Bacteria
are not only ubiquitous on earth but can also be incredibly diverse within clean
laboratories and reagents. The presence of both living and dead bacteria in
laboratory environments and reagents is especially problematic when examining samples
with low endogenous content (e.g.
skin swabs, tissue biopsies, ice, water, degraded forensic samples, or ancient
material), where contaminants can outnumber endogenous microorganisms within
samples. The contribution of contaminants within high-throughput studies remains
poorly understood because of the relatively low number of contaminant surveys. Here,
we examined 144 negative control samples (extraction blank and no-template
amplification controls) collected in both typical molecular laboratories and an
ultraclean ancient DNA laboratory over five years to characterize long-term contaminant
diversity.

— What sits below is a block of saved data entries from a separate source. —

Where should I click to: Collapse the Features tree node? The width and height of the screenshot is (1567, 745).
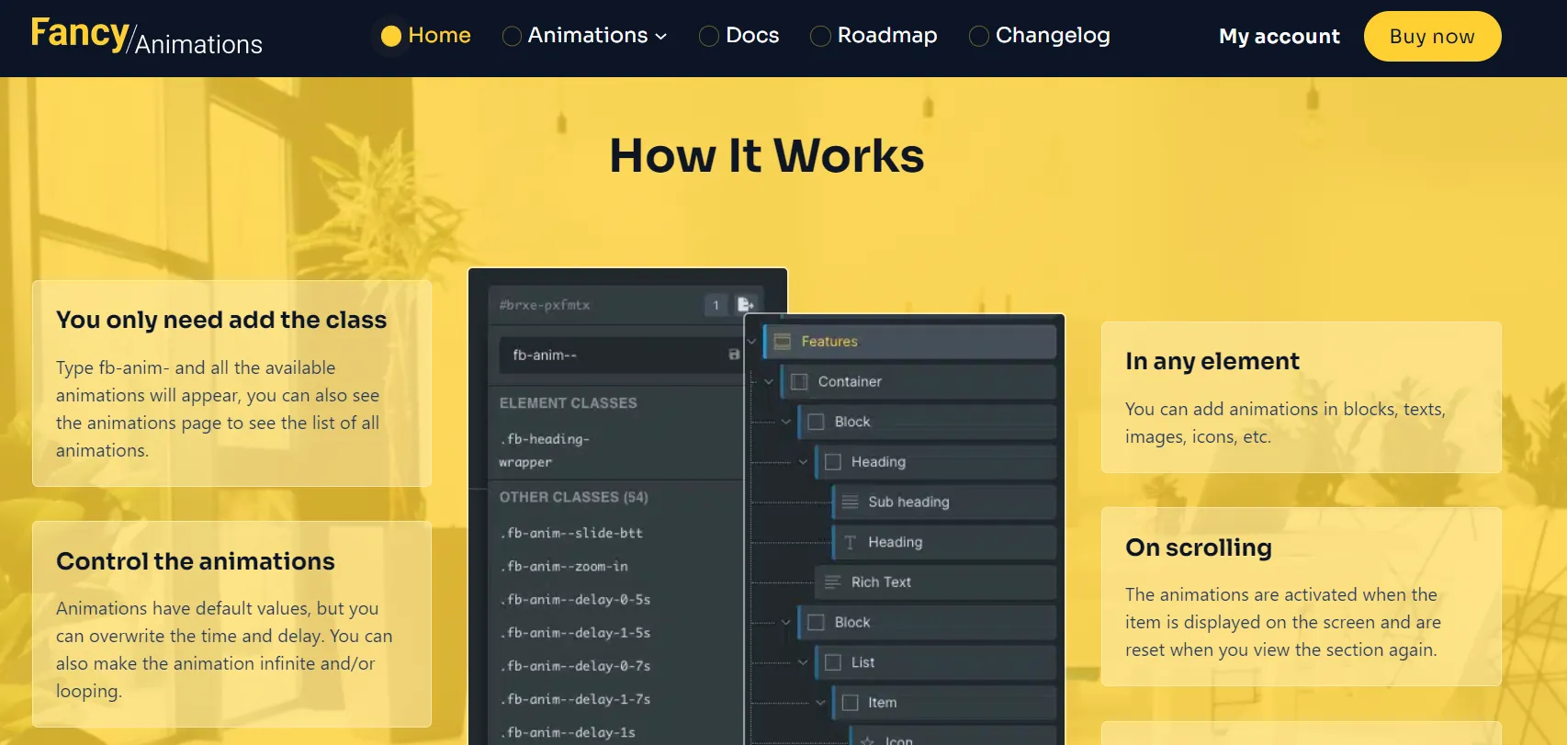752,342
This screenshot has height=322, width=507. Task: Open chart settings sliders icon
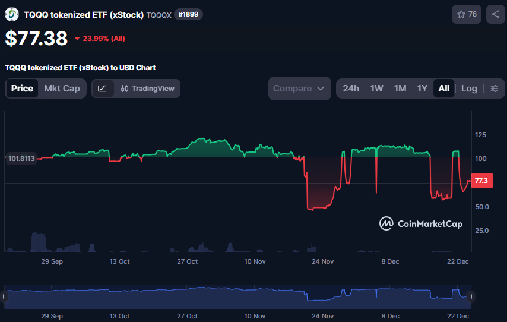[x=494, y=89]
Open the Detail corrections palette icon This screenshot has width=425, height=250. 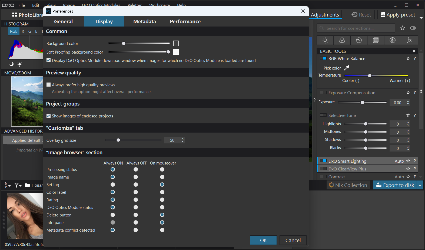[359, 40]
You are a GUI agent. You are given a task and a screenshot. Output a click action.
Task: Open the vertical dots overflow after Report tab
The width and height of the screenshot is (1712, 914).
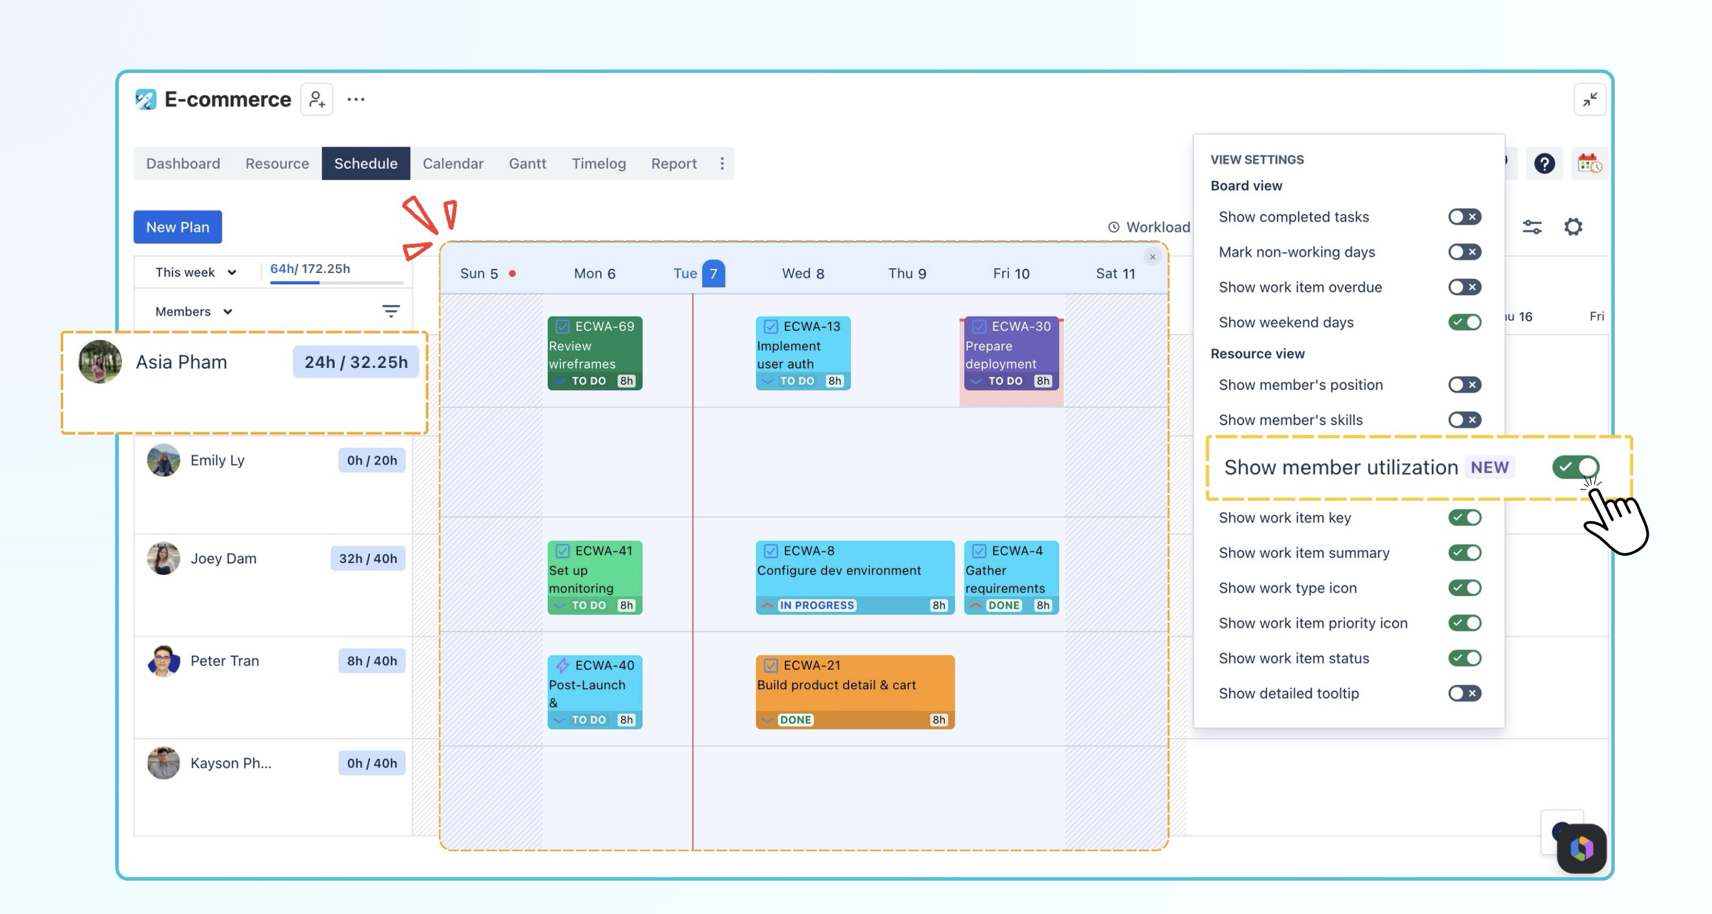722,163
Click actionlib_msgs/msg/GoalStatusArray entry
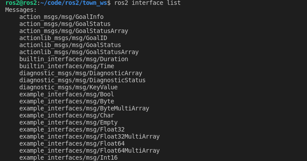The image size is (307, 161). tap(79, 52)
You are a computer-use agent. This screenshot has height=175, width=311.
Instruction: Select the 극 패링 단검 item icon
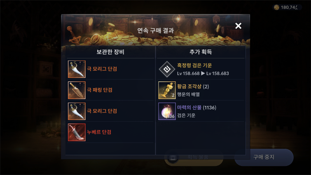tap(77, 90)
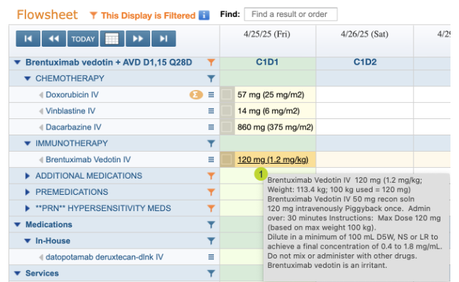Check the Dacarbazine 860 mg dose checkbox
The width and height of the screenshot is (459, 282).
pyautogui.click(x=226, y=127)
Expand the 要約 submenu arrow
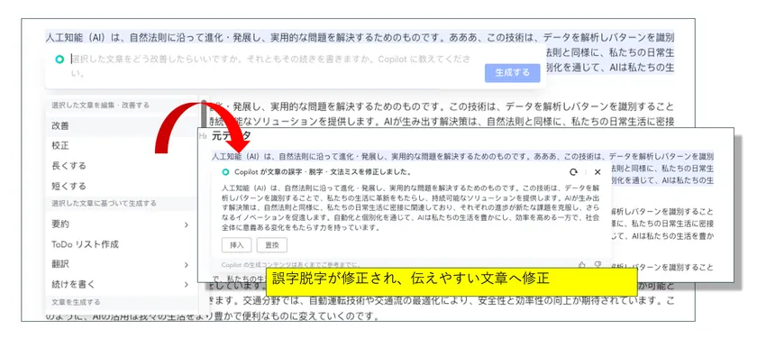This screenshot has height=348, width=757. (187, 224)
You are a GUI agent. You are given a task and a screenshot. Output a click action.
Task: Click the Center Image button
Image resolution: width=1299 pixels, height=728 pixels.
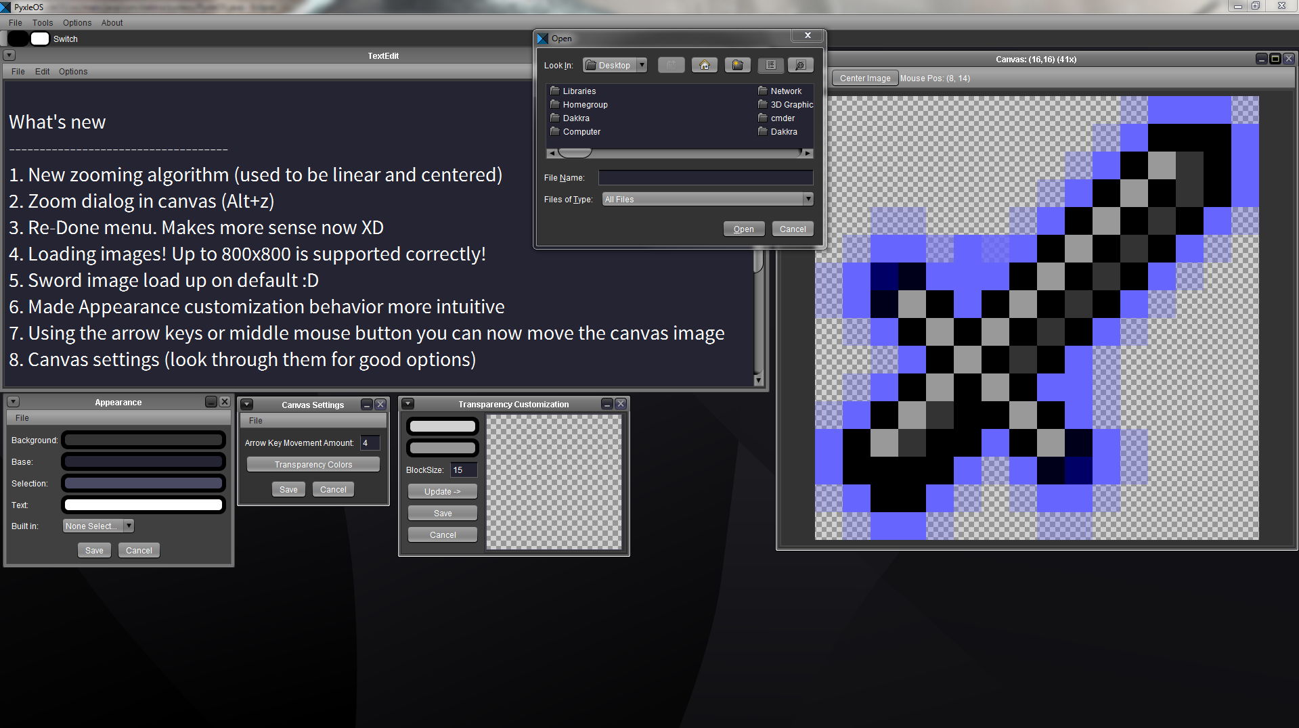click(x=865, y=78)
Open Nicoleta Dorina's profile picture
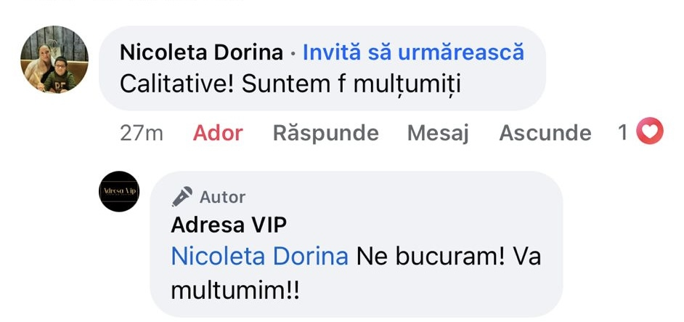This screenshot has width=684, height=322. click(54, 60)
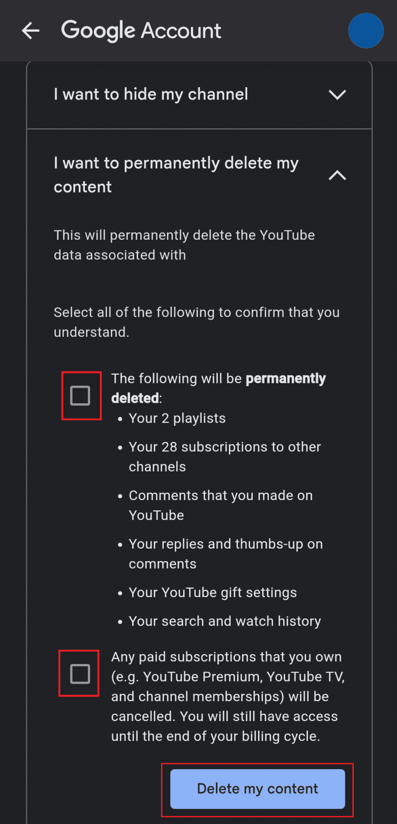Image resolution: width=397 pixels, height=824 pixels.
Task: Click 'Your search and watch history' item
Action: (x=224, y=621)
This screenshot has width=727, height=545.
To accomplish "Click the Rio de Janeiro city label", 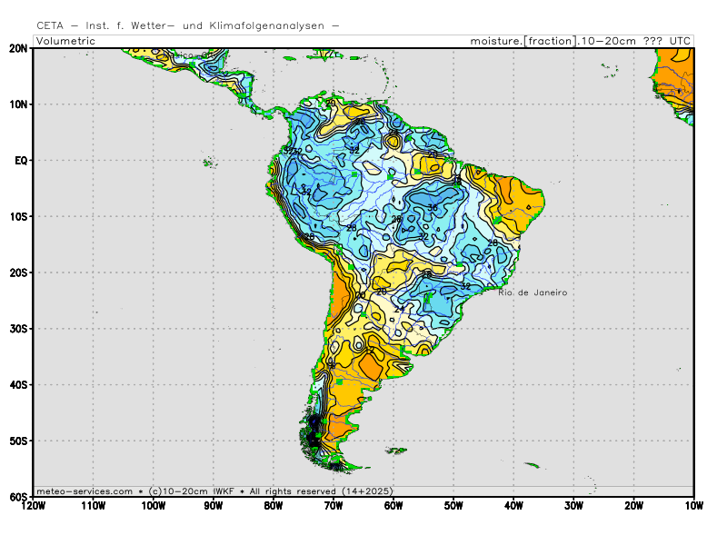I will click(x=533, y=292).
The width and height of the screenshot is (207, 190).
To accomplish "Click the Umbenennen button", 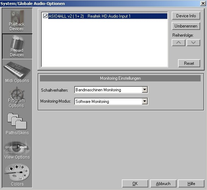I will (186, 26).
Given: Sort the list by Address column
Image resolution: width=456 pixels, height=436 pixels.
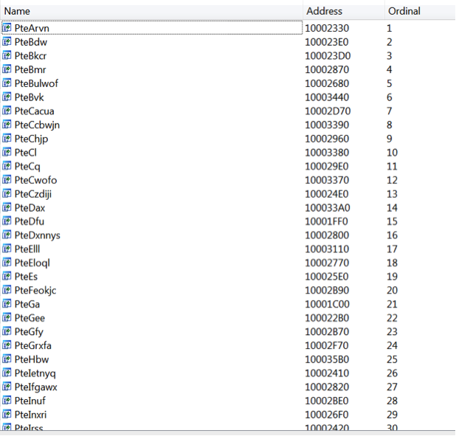Looking at the screenshot, I should 325,11.
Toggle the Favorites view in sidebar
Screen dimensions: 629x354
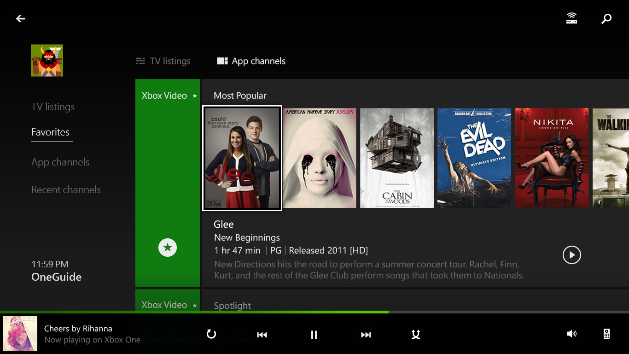click(52, 132)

We additionally compared the contaminant content within a homemade silica-based
extraction method, commonly used to analyse low-endogenous samples, with a widely
used commercial DNA extraction kit. The contaminant taxonomic profile of the ultraclean
ancient DNA laboratory was unique compared to the modern molecular biology laboratories,
and changed over time according to researchers, month, and season. The commercial
kit contained higher microbial diversity and several human-associated taxa in
comparison to the homemade silica extraction protocol. We recommend a minimum
of two strategies to reduce the impacts of laboratory contaminants within low-biomass
metagenomic studies: 1) extraction blank controls should be included and sequenced
with every batch of extractions and 2) the contributions of laboratory contamination
should be assessed and reported in each high-throughput metagenomic study.